**Source records:**

++++

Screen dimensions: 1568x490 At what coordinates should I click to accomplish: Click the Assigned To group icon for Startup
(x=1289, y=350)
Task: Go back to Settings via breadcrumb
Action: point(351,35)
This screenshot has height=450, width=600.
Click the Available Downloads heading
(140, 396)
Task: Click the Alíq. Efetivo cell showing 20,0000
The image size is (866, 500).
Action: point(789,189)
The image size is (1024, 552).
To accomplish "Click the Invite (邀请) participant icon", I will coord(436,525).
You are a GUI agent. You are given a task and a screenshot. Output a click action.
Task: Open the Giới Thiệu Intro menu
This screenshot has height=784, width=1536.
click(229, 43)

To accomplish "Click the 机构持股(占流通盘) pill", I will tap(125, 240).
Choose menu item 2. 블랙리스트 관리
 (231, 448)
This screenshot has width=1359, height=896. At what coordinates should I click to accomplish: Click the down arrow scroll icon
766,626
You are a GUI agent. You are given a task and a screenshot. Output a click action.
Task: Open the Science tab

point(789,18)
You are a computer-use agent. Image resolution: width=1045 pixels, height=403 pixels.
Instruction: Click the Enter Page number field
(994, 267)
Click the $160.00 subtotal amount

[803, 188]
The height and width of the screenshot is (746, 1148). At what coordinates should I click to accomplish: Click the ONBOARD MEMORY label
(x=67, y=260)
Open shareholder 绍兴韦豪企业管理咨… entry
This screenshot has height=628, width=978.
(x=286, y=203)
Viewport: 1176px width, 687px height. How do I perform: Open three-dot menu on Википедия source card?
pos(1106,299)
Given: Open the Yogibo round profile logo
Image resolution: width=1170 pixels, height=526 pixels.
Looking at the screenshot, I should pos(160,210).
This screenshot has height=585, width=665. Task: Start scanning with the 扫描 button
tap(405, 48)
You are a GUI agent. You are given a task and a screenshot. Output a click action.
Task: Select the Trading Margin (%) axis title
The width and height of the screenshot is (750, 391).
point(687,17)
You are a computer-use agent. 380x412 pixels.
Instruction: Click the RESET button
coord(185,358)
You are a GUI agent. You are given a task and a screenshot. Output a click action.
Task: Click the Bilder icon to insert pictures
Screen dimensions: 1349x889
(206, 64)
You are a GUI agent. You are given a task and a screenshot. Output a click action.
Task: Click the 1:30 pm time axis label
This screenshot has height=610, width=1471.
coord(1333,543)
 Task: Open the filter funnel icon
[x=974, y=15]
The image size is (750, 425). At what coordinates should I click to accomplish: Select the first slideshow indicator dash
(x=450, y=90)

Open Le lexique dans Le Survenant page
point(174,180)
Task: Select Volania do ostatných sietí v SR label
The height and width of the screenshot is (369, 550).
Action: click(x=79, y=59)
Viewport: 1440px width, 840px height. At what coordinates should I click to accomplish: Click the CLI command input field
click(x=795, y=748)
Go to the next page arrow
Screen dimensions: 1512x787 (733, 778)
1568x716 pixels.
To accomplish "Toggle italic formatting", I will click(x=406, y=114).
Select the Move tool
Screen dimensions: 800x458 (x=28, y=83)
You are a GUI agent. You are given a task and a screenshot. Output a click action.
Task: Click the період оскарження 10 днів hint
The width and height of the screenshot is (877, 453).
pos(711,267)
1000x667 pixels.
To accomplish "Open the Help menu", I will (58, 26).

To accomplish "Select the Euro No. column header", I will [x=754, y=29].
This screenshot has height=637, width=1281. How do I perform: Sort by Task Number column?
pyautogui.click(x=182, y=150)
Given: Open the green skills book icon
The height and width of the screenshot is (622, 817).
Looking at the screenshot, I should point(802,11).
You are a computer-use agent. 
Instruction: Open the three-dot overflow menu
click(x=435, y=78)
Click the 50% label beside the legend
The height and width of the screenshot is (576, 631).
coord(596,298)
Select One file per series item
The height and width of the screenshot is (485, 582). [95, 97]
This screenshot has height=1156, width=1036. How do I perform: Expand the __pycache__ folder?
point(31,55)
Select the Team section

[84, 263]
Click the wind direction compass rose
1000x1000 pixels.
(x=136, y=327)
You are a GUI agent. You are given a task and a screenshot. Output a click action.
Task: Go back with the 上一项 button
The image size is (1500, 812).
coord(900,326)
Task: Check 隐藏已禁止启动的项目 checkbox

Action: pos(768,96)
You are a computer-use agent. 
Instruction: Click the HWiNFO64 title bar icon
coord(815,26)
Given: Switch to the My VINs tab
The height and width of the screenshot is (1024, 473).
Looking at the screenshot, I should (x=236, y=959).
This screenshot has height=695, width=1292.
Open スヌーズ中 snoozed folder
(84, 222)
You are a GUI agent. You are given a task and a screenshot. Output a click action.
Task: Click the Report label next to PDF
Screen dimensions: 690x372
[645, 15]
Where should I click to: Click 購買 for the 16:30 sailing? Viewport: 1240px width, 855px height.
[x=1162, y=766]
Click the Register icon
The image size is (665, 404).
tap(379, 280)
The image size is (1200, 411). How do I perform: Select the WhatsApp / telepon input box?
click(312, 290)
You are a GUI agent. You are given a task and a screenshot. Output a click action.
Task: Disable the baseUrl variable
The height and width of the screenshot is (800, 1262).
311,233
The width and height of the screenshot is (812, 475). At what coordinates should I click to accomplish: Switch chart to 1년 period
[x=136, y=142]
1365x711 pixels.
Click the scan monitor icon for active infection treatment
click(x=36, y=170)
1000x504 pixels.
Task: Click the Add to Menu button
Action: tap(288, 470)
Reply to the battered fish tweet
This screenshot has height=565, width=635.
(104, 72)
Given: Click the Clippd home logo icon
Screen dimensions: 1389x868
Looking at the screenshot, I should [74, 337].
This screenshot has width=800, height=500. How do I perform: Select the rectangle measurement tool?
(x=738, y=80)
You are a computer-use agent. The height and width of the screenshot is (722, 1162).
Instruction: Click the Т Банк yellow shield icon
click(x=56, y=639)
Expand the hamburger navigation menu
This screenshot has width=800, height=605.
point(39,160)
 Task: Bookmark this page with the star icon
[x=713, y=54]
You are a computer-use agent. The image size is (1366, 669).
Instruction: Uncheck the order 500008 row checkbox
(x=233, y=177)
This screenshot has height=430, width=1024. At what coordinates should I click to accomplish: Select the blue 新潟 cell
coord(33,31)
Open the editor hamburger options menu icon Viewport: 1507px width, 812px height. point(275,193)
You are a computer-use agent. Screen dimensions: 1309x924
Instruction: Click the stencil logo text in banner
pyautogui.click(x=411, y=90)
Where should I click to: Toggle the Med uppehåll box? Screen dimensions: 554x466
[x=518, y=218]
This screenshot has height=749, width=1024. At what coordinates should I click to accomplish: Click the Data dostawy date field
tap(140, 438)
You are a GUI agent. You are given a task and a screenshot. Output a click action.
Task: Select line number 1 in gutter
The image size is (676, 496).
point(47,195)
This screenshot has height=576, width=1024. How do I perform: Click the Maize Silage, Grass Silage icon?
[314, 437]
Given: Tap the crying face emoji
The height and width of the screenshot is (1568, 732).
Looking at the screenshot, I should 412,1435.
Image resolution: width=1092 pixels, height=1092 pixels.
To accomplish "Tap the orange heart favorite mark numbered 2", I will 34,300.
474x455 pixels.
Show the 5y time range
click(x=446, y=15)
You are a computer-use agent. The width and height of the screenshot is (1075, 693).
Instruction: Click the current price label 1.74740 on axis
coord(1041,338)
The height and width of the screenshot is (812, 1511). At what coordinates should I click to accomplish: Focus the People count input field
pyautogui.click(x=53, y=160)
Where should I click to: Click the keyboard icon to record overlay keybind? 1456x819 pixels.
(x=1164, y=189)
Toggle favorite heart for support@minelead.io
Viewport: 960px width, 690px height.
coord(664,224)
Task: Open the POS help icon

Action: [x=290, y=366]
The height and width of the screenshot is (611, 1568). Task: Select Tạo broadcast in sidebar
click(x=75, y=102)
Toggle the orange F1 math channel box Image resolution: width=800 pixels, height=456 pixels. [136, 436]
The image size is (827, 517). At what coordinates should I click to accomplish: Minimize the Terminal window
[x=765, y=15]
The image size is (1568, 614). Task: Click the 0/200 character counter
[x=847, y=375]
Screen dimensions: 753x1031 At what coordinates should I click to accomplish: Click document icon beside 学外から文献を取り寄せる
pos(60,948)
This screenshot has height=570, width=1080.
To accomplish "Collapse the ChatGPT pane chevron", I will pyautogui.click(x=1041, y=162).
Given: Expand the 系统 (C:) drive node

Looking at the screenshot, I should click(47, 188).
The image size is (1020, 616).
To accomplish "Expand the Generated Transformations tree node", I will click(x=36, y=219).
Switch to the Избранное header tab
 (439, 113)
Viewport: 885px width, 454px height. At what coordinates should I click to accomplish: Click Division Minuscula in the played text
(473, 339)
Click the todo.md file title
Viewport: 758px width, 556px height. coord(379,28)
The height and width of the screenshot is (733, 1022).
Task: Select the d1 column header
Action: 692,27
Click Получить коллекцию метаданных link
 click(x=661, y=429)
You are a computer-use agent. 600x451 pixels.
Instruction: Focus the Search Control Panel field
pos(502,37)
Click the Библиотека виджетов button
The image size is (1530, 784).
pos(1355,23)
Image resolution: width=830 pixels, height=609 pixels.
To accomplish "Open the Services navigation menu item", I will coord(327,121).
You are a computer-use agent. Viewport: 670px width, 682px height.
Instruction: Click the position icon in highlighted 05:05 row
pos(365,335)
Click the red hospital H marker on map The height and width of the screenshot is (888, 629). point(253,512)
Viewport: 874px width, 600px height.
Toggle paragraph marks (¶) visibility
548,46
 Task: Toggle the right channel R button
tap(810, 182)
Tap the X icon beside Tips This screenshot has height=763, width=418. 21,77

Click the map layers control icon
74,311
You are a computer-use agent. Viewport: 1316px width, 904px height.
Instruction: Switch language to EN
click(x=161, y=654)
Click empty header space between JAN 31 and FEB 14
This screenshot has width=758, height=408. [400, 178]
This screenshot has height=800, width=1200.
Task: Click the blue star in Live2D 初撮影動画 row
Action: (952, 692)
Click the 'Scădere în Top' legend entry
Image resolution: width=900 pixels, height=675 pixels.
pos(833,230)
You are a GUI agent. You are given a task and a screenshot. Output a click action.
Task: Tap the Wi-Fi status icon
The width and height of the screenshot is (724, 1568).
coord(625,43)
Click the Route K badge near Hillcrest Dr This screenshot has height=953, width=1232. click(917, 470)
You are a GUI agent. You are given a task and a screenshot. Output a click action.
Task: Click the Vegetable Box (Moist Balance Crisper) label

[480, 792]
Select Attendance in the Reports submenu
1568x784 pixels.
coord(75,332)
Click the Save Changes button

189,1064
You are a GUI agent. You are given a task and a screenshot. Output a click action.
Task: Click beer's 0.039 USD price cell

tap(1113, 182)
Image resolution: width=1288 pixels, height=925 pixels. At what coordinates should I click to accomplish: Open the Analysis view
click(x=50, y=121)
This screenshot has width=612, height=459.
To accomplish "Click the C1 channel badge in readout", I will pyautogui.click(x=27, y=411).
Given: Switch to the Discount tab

++++

**Work instructions:**
Search each line of the data above for "badge", and copy the lines where it occurs.

**Written reply:**
Click the Route K badge near Hillcrest Dr This screenshot has height=953, width=1232. click(917, 470)
To accomplish "Click the C1 channel badge in readout", I will pyautogui.click(x=27, y=411).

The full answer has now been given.